Appear Here has secured a $14m (£10.8m) investment from a cohort of partners including JLL Spark and Concrete VC in its biggest fundraise to date.
The retail marketplace closed the funding round, which is more than triple the value of its last Series B raise, at the start of the year with investment from JLL Spark, Octopus, Forward Partners, Meyer Bergman, Matthew Freud and Concrete VC.
The investment will be deployed as part of an expansion into new markets to reflect changing requirements and a shift in consumer behaviour as a result of the pandemic.
Appear Here founder Ross Bailey said the company is now looking at resilient, creative cities that have weathered the Covid storm particularly well, such as Stockholm and Berlin. It is also eyeing more local markets in countries where Appear Here already has a presence, due to the shift to flexible working.
He said: “We are looking at commuter towns as people have got to know their local areas. Places like Somerset in the UK and Connecticut in the US.”

(Pixel coordinate grounding data)
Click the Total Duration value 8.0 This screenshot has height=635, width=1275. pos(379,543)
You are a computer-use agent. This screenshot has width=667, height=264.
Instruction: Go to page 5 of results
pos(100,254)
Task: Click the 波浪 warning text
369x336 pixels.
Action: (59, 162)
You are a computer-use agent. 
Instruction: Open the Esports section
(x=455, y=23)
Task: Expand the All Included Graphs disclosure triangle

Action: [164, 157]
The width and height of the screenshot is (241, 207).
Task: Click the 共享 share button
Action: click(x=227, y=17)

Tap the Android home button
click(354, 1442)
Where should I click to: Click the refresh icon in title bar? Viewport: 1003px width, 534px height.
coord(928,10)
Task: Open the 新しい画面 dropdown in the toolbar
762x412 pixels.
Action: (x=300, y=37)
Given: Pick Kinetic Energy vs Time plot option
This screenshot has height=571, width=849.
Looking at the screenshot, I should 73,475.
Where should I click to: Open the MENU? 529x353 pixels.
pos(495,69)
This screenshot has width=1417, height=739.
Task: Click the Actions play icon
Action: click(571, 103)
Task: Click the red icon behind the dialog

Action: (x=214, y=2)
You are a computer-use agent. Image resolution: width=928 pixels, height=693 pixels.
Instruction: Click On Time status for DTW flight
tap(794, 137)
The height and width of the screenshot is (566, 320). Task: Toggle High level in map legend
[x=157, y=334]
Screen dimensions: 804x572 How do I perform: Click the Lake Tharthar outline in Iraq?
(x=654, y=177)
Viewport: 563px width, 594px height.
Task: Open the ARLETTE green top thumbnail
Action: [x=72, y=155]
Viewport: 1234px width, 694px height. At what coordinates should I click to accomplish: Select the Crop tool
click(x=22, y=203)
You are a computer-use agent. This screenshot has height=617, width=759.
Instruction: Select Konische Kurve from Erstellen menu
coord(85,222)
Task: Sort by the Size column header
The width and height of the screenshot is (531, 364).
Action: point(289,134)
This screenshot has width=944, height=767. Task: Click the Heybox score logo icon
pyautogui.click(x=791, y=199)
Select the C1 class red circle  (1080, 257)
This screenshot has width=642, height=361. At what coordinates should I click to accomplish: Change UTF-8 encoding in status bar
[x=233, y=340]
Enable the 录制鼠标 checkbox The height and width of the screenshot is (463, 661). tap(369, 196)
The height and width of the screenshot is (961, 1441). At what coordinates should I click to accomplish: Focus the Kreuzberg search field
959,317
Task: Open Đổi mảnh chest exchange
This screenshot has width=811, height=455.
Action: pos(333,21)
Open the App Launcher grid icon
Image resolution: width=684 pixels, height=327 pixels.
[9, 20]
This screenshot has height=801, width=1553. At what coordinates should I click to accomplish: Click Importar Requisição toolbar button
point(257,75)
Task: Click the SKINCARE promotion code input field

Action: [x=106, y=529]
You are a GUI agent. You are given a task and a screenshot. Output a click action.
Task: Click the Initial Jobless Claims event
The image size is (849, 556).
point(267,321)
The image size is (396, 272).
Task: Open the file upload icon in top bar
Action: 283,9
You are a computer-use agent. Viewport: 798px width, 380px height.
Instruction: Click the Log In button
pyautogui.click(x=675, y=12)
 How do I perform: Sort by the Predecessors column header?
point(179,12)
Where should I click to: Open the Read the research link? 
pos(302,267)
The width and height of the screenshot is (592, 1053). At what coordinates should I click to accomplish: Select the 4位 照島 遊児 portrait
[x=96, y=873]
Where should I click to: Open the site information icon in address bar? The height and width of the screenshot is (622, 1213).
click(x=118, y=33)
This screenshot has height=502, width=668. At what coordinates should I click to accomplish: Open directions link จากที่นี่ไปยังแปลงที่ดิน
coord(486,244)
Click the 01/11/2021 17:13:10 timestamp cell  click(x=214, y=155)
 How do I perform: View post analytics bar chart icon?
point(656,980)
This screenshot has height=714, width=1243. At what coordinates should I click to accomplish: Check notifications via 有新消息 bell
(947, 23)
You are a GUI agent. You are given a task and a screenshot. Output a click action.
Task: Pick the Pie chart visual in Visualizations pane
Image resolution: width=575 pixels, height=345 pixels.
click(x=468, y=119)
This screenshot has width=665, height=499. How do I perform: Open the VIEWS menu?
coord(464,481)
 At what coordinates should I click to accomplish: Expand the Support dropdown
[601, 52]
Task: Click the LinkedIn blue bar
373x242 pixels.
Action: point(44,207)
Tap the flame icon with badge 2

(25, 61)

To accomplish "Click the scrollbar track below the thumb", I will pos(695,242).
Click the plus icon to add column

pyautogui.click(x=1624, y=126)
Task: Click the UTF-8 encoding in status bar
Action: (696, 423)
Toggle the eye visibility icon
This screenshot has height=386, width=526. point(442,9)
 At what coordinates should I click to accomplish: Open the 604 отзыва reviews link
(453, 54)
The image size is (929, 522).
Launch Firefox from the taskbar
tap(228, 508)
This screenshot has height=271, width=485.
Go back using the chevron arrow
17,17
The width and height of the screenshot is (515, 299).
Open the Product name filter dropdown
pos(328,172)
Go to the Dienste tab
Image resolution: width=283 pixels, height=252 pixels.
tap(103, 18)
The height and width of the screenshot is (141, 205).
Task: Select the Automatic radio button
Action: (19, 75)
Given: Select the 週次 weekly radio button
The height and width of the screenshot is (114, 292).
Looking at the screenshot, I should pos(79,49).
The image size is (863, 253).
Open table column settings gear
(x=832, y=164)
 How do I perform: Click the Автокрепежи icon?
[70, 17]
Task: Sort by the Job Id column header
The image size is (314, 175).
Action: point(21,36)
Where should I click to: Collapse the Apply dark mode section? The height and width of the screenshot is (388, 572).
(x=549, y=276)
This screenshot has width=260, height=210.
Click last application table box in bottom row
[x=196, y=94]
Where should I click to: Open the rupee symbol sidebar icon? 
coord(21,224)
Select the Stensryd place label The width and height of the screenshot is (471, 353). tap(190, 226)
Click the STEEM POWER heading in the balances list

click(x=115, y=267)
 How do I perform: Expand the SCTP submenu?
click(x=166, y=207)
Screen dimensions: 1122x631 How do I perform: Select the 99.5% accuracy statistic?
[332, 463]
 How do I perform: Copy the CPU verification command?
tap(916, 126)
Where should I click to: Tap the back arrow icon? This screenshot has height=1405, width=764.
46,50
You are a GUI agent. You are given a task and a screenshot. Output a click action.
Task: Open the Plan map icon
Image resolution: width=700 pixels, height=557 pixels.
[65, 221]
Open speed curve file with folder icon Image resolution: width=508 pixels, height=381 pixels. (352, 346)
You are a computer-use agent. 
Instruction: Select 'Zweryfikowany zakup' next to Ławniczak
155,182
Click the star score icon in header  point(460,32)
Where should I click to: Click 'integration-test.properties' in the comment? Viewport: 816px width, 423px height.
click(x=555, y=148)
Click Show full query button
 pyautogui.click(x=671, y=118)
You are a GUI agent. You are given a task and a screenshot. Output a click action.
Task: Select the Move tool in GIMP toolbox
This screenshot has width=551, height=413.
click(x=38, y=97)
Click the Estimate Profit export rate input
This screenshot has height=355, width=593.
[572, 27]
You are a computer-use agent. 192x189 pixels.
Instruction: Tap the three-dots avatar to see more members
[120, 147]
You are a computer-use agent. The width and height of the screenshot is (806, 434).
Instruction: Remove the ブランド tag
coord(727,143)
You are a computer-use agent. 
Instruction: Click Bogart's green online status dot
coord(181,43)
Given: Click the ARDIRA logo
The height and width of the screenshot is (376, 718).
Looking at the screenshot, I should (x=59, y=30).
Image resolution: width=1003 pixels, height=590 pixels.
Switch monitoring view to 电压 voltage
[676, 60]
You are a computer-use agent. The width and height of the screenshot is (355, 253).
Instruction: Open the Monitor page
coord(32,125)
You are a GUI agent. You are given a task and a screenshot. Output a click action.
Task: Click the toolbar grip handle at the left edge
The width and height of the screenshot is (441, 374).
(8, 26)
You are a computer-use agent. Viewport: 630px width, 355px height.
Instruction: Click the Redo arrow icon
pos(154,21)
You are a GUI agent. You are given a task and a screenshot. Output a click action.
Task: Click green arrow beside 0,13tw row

Work request A:
How much money did Appear Here secure in the funding round described in the Appear Here article?
Work request B:
Echo the Appear Here article between "The retail marketplace" and "and Concrete VC.", inclusive.
Work request C:
According to the Appear Here article, why is the company eyeing more local markets in countries where it already has a presence, and why commuter towns in particular?
Rely solely on the Appear Here article when responding.

Result A:
$14m (£10.8m).

Result B:
The retail marketplace closed the funding round, which is more than triple the value of its last Series B raise, at the start of the year with investment from JLL Spark, Octopus, Forward Partners, Meyer Bergman, Matthew Freud and Concrete VC.

Result C:
The company is eyeing more local markets because of the shift to flexible working. Ross Bailey says it is looking at commuter towns because people have got to know their local areas.